The detailed interaction between reservoir engineer RE and data
access component 40, as part of DMT application 36, will be
described in further detail below.
[0054] Upon selection and definition of data sources 2 from which
the measurement data are to be acquired, and the various connection
parameters 42 defined by reservoir engineer RE, data access
component 40 interrogates databases DB via data servers 28 (FIG. 4)
to access data sources 2, and to acquire the desired measurement
data and calculated parameters. Output data 44 from data access
component 40, in the workflow of FIG. 5, constitutes a rate history
for one or more wells for which measurement data were acquired,
along with indications of perforations, dates of RFT data
acquisition, and pressure build-up test (PBU) history corresponding
to the time period of interest. Data 44 are not directly applicable
to reservoir modeling application 35 at this stage, however.

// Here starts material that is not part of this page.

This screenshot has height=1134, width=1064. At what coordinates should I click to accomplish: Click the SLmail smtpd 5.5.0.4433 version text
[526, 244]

Rather, these data 44 are transformed by data transform component
46, according to various transform options 47 selected and
indicated by reservoir engineer RE via workstation 30.

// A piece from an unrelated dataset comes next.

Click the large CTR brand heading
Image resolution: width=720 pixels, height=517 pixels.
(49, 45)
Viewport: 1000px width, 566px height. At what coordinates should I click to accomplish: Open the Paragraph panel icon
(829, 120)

[0055] According to this embodiment of the invention, these
transform options 47 provided by reservoir engineer RE include
selection of filters, if any, that are to be applied to the
acquired data, and configuration of the selected filters. Examples
of specific filters that are useful in connection with well and
reservoir measurement data and calculations include "spike"
filters, in which measurements or parameters that appear to be
excursions from a longer-term normal trend, whether reflecting
abnormally high or abnormally low values relative to that trend,
are filtered. The behavior of the selected spike filter in
identifying these excursions is configurable via transform options
47. For example, a "spike" can be defined, in transform options 47,
as a measurement value that is larger than a selected deviation
(defined as a percentage deviation, as an absolute deviation value,
or defined in statistical terms) from the maximum of a range of
previous measurement values, for example the range of measurement
values occurring within a specified date window; in this case,
reservoir engineer RE can set the "look-back" date window and the
threshold deviation for the filter in transform options 47. The
identified excursions or spikes are then processed by the filter,
also according to the filter configuration specified in transform
options 47. For example, the identified spike measurements may
simply be ignored or excluded from the measurement data.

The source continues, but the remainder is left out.